If you want to know how important spam filters are to your online experience, try turning them off for a day. You’ll quickly see why these tools we tend to take for granted are so essential. We may not know how spam filters work, but we’re grateful that they do.
Spam volumes have been dropping in recent years, but there’s still plenty of junk out there. According to Trend Micro’s Global Spam Map, volumes exceed 400 billion messages on some days, but we almost never see spam in our inbox. Why is that?
In the cat-and-mouse game of cybersecurity, spam is one area where the good guys have kept reasonably well ahead of the bad. And the outlook for the future is bright: Machine learning could take spam filtering to a new level.

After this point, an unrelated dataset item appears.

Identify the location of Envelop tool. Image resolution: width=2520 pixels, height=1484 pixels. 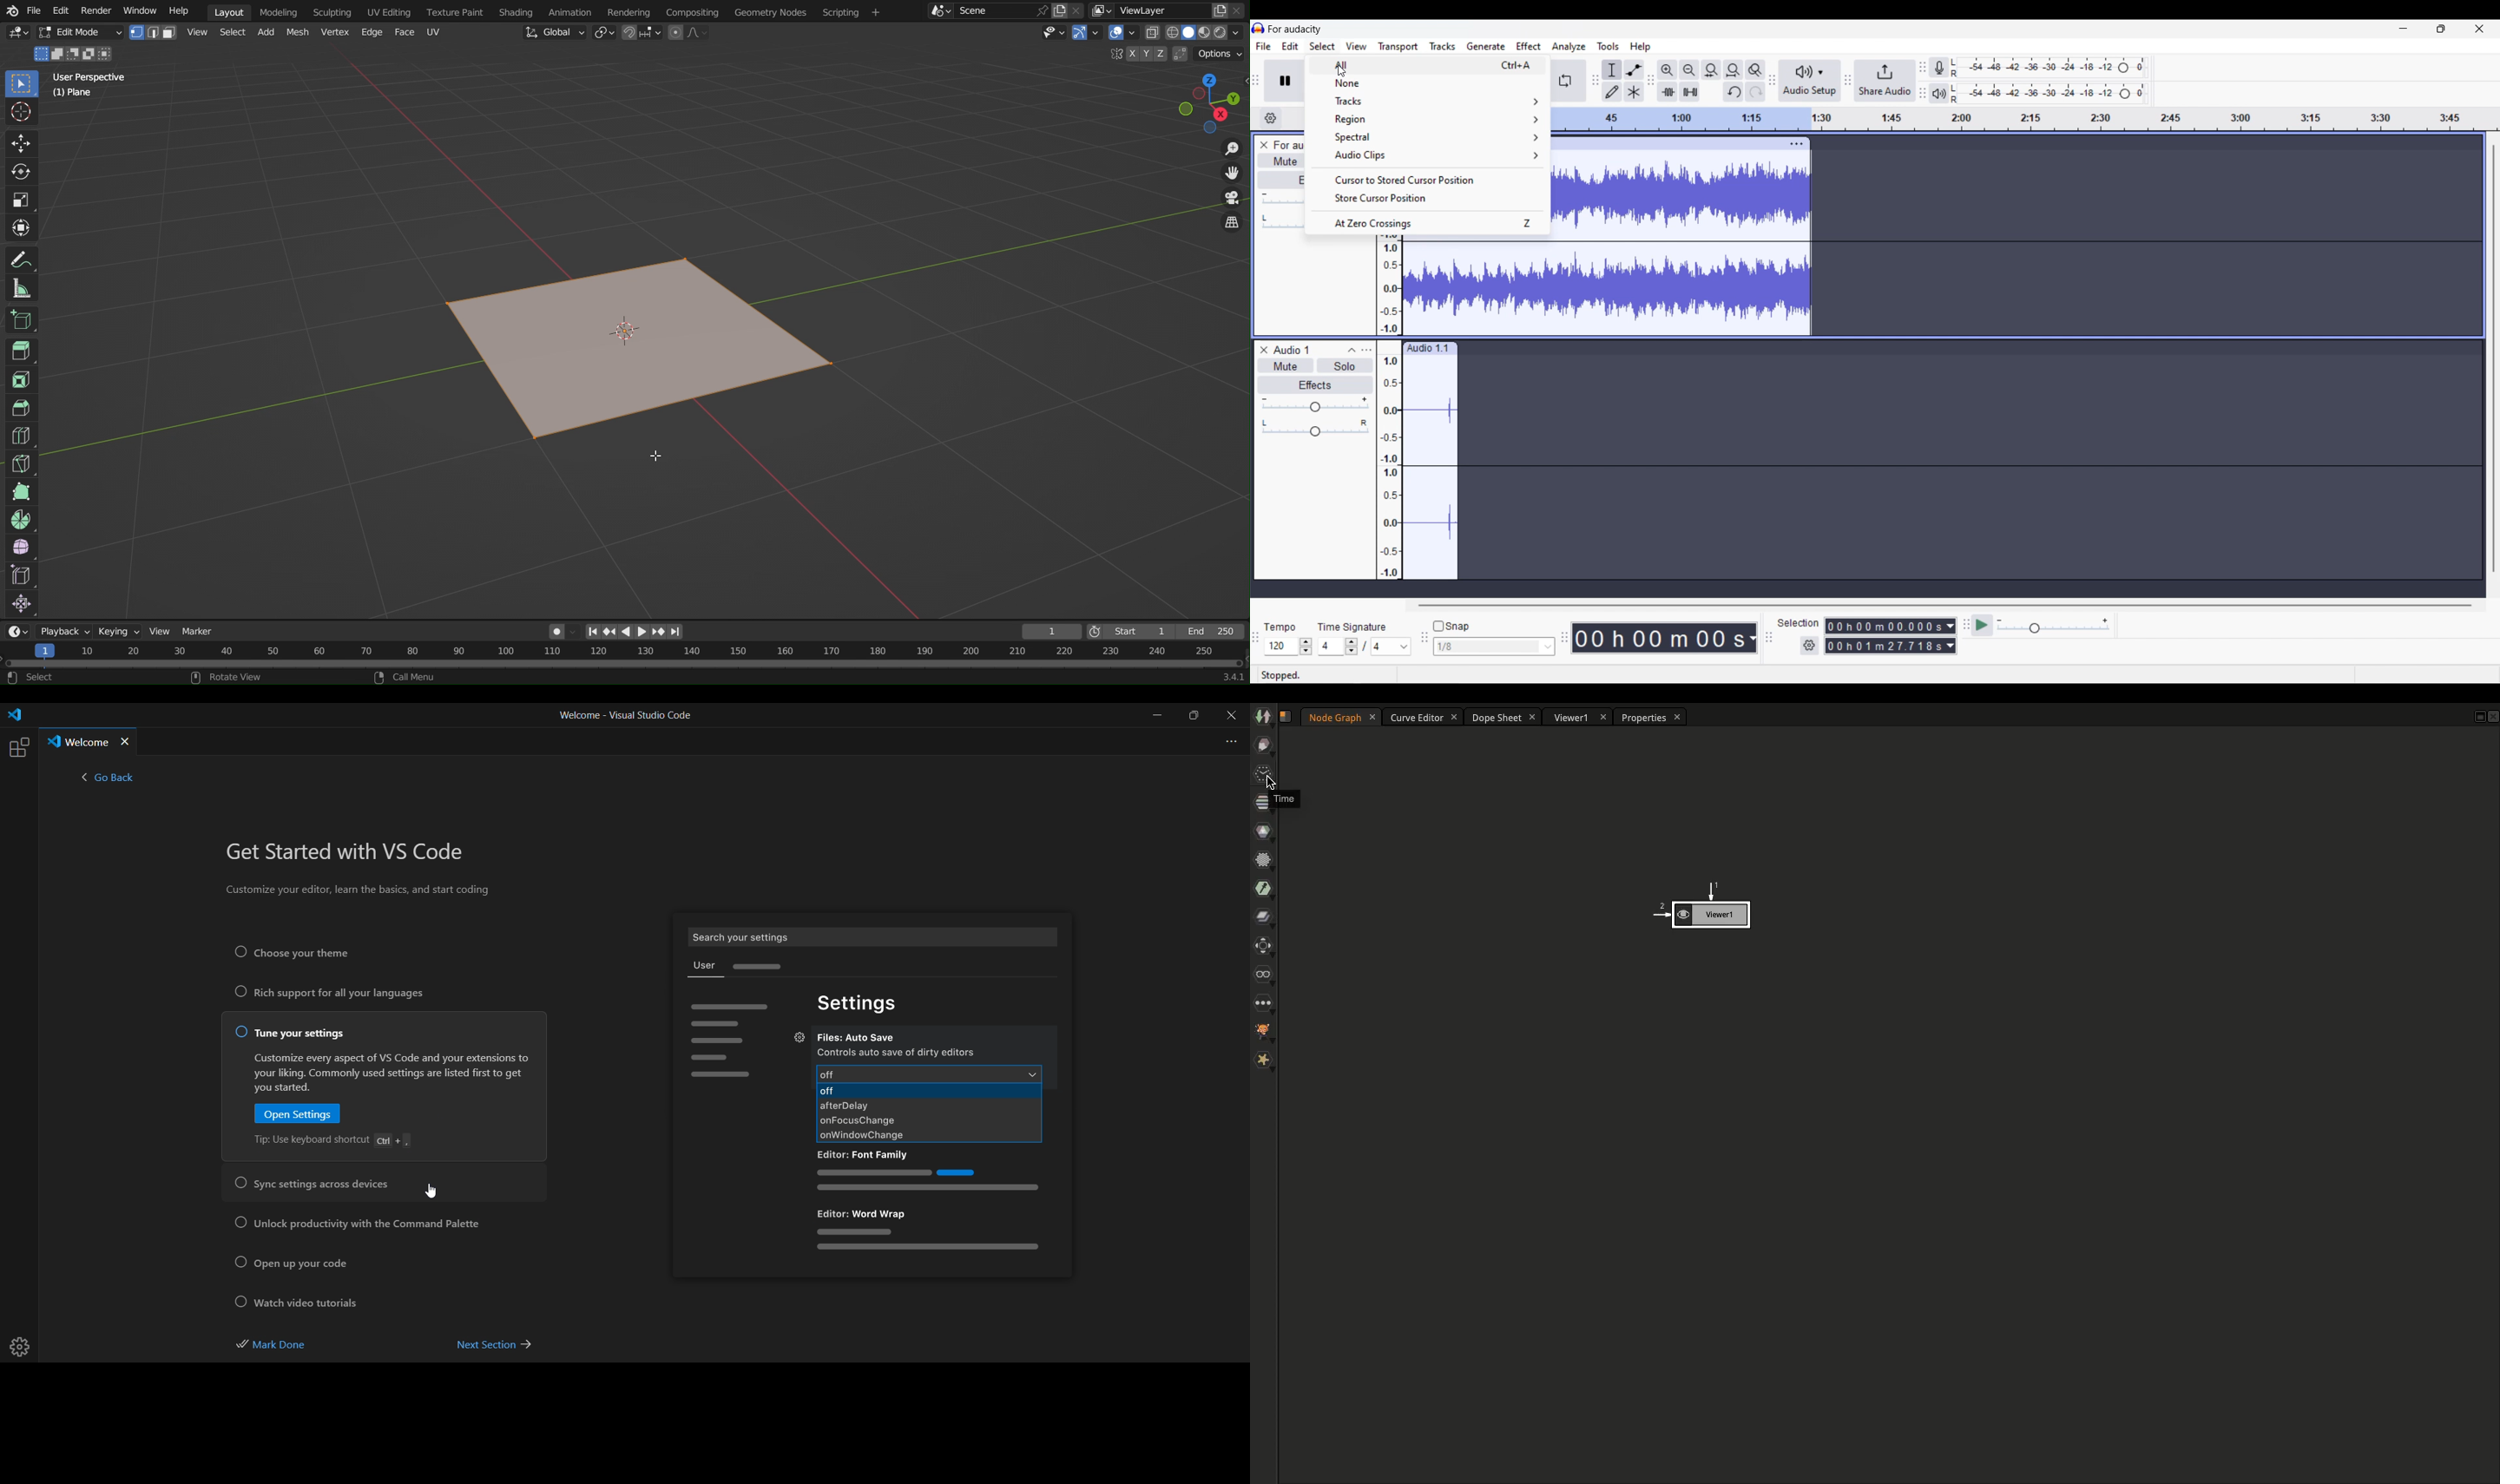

There are many approaches to catching spam, but they all do basically the same thing: scan header information for evidence of malice, look up senders on blacklists of known spammers and filter content for patterns that point to junk mail. The first two tasks are mostly science — the third is art.
Deciphering Header Data
Header information is that long river of text at the top of an email that you thankfully never have to see. It looks like this:
Received: by 10.107.191.69 with SMTP id p66csp1537538iof
X-Received: by 10.107.175.218 with SMTP id p87mr2784731ioo.80.1477075567036
Fri, 21 Oct 2016 11:46:07 -0700 (PDT)
Buried beneath all that gobbledygook is important information. It shows things like the IP address of every server that touched the email, date and time stamps, security signatures and other stuff you don’t need to know, but is useful in understanding where that mail came from. Spam filters look for attempts to deceive the recipient (e.g., g00gle.com instead of google.com) and compare addresses to blacklists of known spammers to automatically filter out those that match.
Blacklists are lists of known spammers collected by internet service providers (ISPs), email providers and server administrators. Anyone can create and publish a blacklist, but the most popular ones, such as SpamCop, Spamhaus and URIBL, have the most credibility. Publishers create these lists by monitoring spam reports from users. That’s why it’s important to label unwanted email as spam. When you do so, you’re helping to keep everyone’s mailbox pristine.
Smart spammers have ways of disguising header information to make their messages look genuine. Not all spammers are smart, however, so header analysis alone catches a lot of the most obvious spam. Even spammers who are good at cloaking information may overlook some telltale details. If delivery reporting is disabled, for example, it’s a sign that the sender is transmitting a large volume of mail and doesn’t want to be bothered with bounce messages. That’s a possible spammer.
There’s no one rule for how spam filters work. Each has its own quirks. Some frown on email sent from free services like Hotmail and Gmail, for example, or may downgrade messages targeted just to an email address without an accompanying name. Each engine is unique. Fortunately, email administrators can manipulate most of these settings to their liking.
The art of spam filtering comes into play when analyzing the contents of a message. This is where the best filters shine, but it’s also where legitimate messages can end up in spam purgatory.
Some content tactics are almost certain to land a message in the spam folder. Emails containing attached executable files or links to blacklisted websites are sure giveaways, as are those with common spam keywords. A few years ago, many spam filters flagged emails containing short codes from services like bit.ly and 3.ly. With the profusion of short codes spawned by Twitter, however, that tactic is less common today.
If those schemes are so easily detected, you might wonder why spammers continue to use them. Unfortunately, there are enough gullible people out there that even a very low hit rate can be profitable. High-volume spammers don’t expect more than about a .1 percent open rate, but that still translates to 1,000 people for every 1 million messages sent.
“When you get a reply, it’s 70 percent sure that you’ll get the money,” one spammer told the Los Angeles Times in a 2005 interview. Although much has changed since then, even a minuscule response rate can be profitable if the volumes are large enough, and spam is free and easy to send.
Machine Learning: Changing How Spam Filters Work
With the advent of powerful machine learning algorithms and big data economics, there’s potential to change how spam filters work.
Apache SpamAssassin is a widely used platform that incorporates advanced statistical techniques to score incoming messages. The same tactics that are applied to detecting fraudulent reviews on travel and e-commerce sites can work in spam analysis as well. When you mark a message as spam, it goes into a hopper with millions of messages that others have flagged. Algorithms churn through these messages to find similar characteristics, such as word proximity or misspellings, that show up frequently in spam.
Cloud computing is also changing the rules of spam filtering by making more powerful filters available to a broader audience at lower cost. Cloud services are increasingly displacing on-premises filters, bringing the benefits of economies of scale. Because cloud providers collect data from many sources, they can compile large databases for machine learning processing. The result should be better content filtering.
You can fine-tune your own spam settings by specifying senders or domains to exclude. Some email administrators even like to loosen controls to be sure legitimate messages don’t get caught. Either way, it’s a good idea to check your spam folder every few days to ensure messages you’ve been waiting for aren’t lurking there. Spam filters are pretty good these days, but nothing’s perfect.